- **Your assignment**
Arrange the items, starting with the line that contains "Image resolution: width=550" and going on through the end of the items, as a two-column CSV with the columns "prompt" and "reply". Give one row per item, put each field in double quotes with its line breaks turned into spaces, and leave out the pictures.

BEGIN Dataset

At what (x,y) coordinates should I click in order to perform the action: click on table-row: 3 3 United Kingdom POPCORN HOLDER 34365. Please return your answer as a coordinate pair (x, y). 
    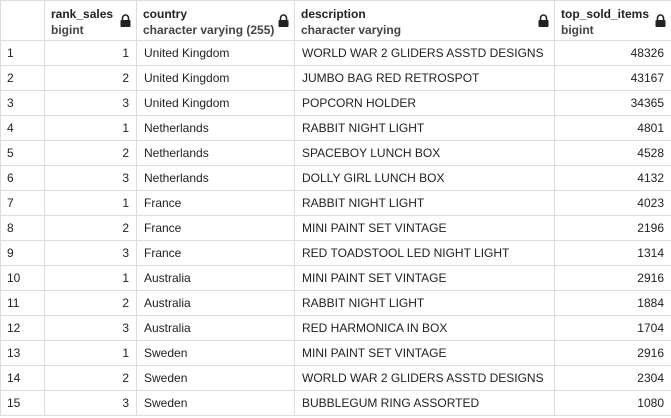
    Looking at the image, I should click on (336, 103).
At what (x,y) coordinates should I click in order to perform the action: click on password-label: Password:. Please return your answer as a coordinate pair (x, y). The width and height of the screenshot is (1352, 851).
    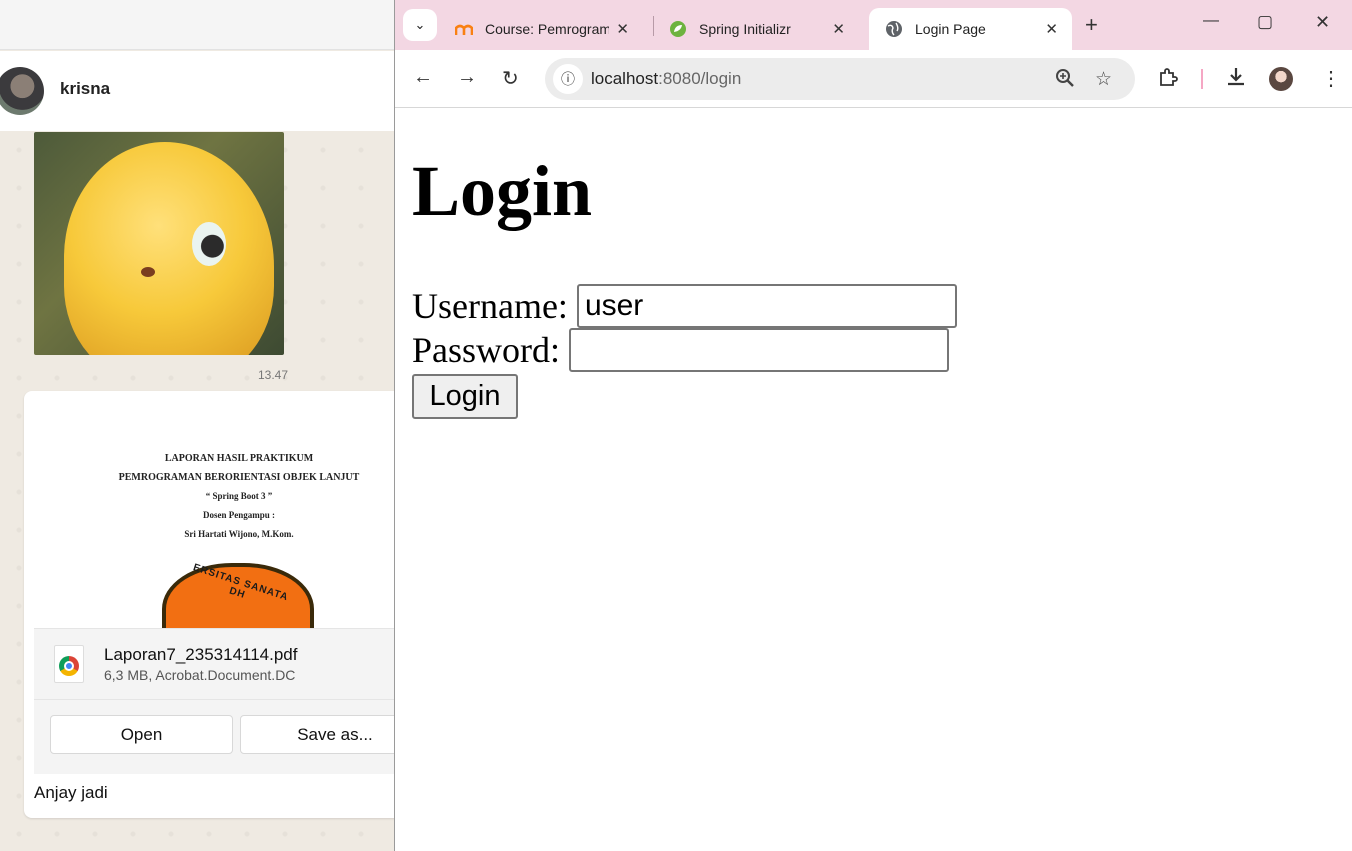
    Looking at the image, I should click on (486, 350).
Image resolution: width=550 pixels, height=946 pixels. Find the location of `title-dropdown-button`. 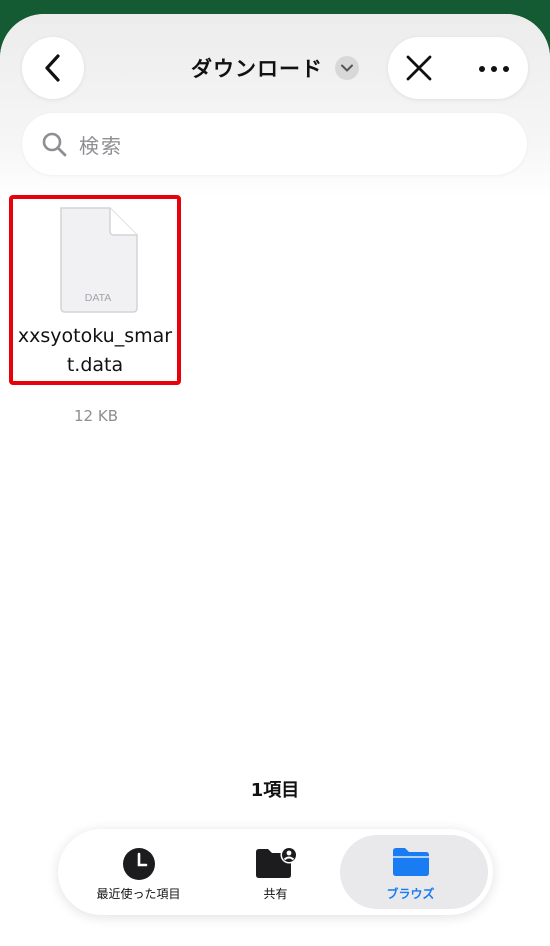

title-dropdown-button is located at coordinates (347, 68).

END Dataset

- **Solution**
prompt,reply
"Image resolution: width=550 pixels, height=946 pixels. Find the location of `title-dropdown-button`.","title-dropdown-button is located at coordinates (347, 68)."